(Collected data entries)
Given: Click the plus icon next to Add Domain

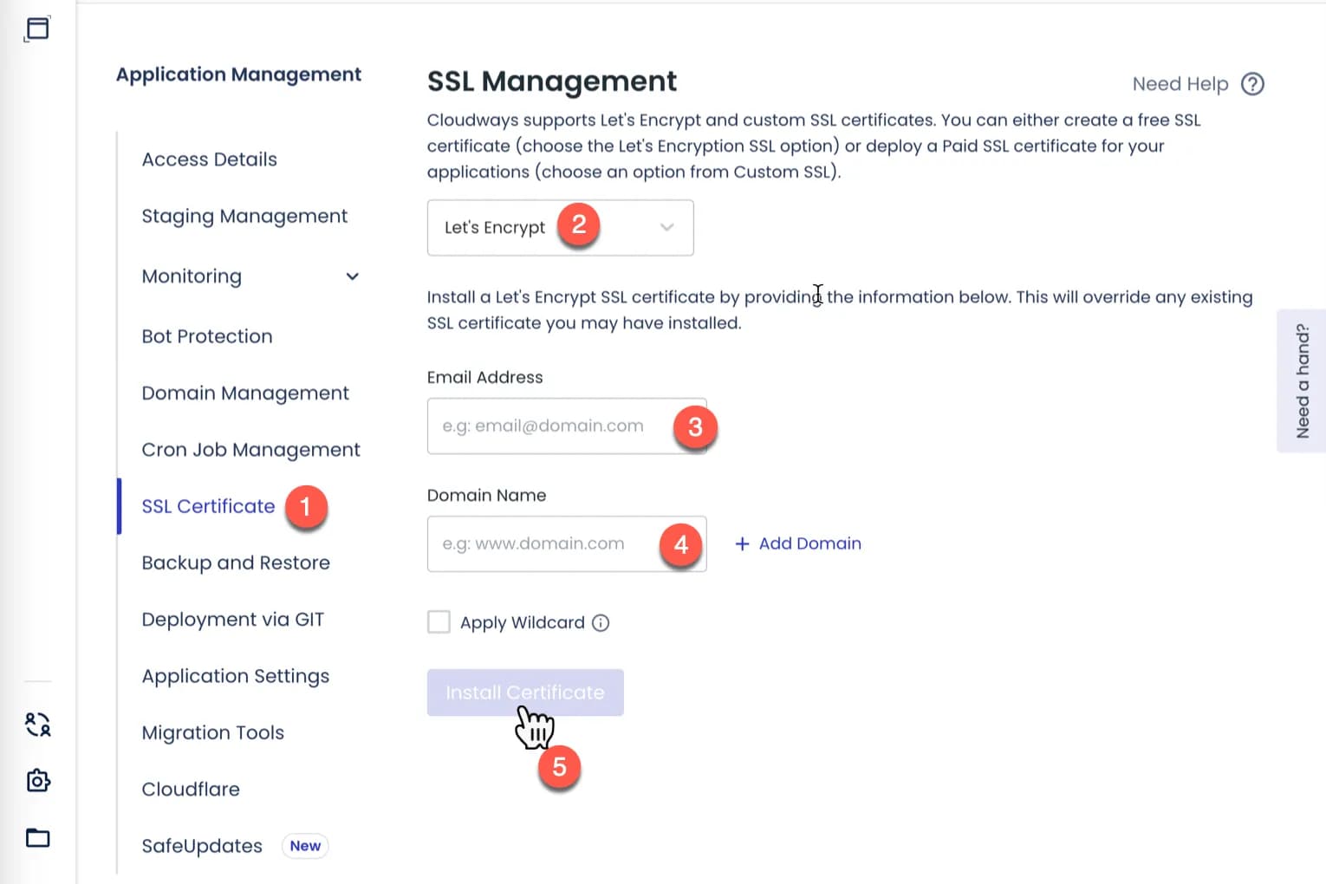Looking at the screenshot, I should (742, 543).
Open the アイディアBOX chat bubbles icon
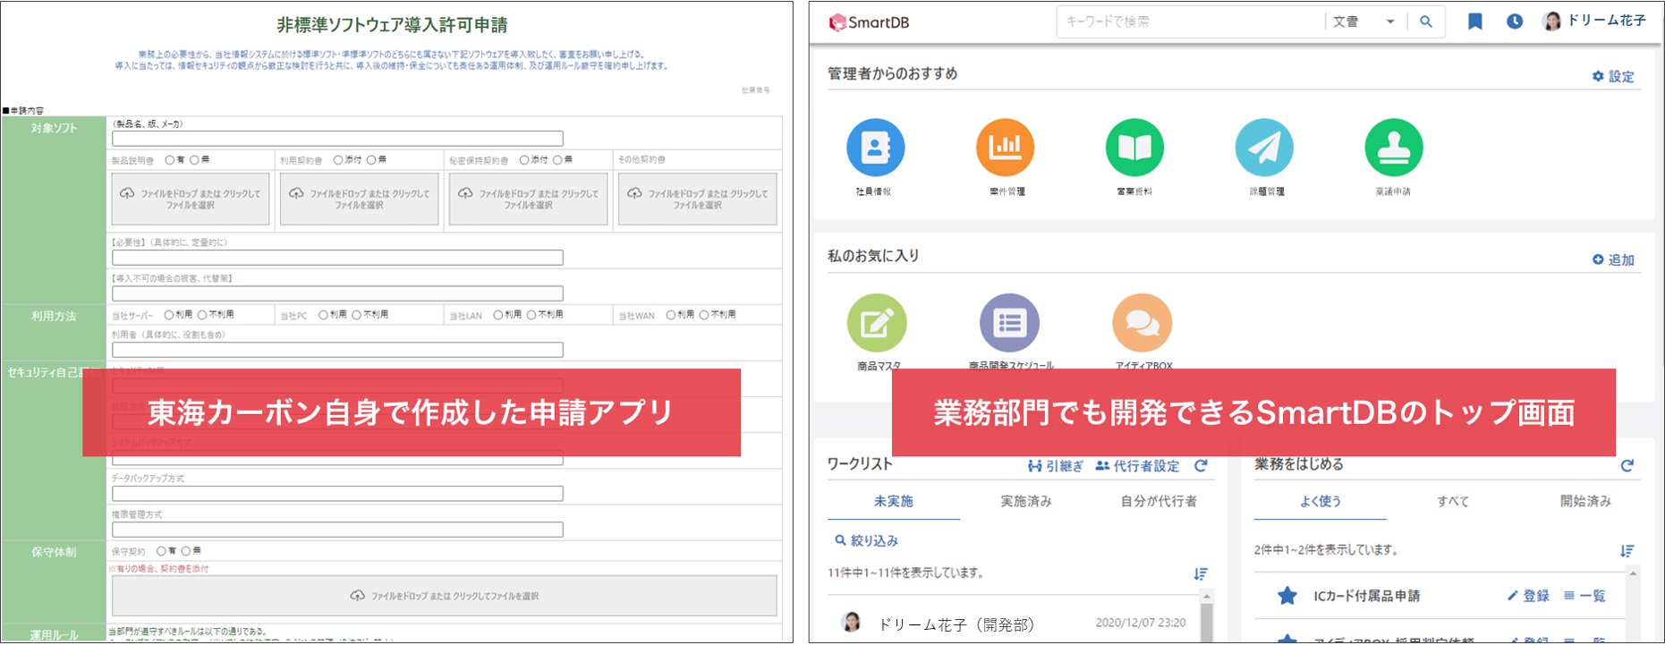Screen dimensions: 1665x645 click(x=1142, y=323)
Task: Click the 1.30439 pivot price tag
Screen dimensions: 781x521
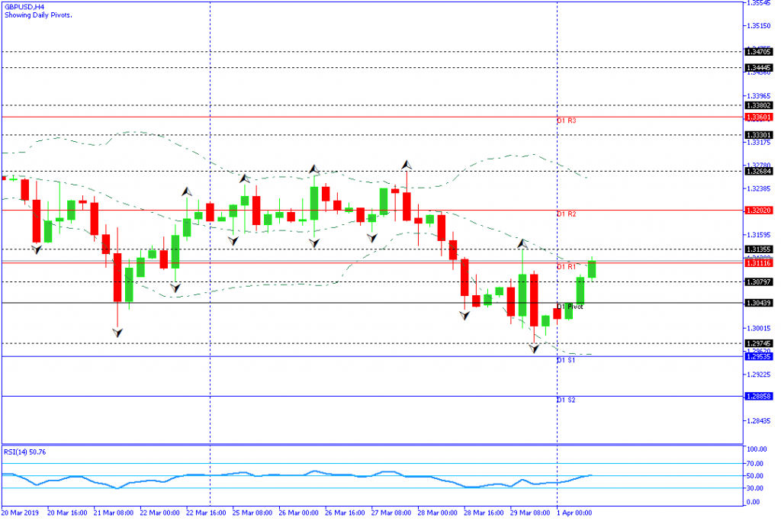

* [Instructions to follow] In the copy, each entry above must match exactly, and no picture may be carried over.

* [Written reply]
Given: Click the plus icon next to Add Domain

Looking at the screenshot, I should (742, 543).
Open the アイディアBOX chat bubbles icon
Screen dimensions: 1665x645 click(x=1142, y=323)
Task: Click the 1.30439 pivot price tag
Screen dimensions: 781x521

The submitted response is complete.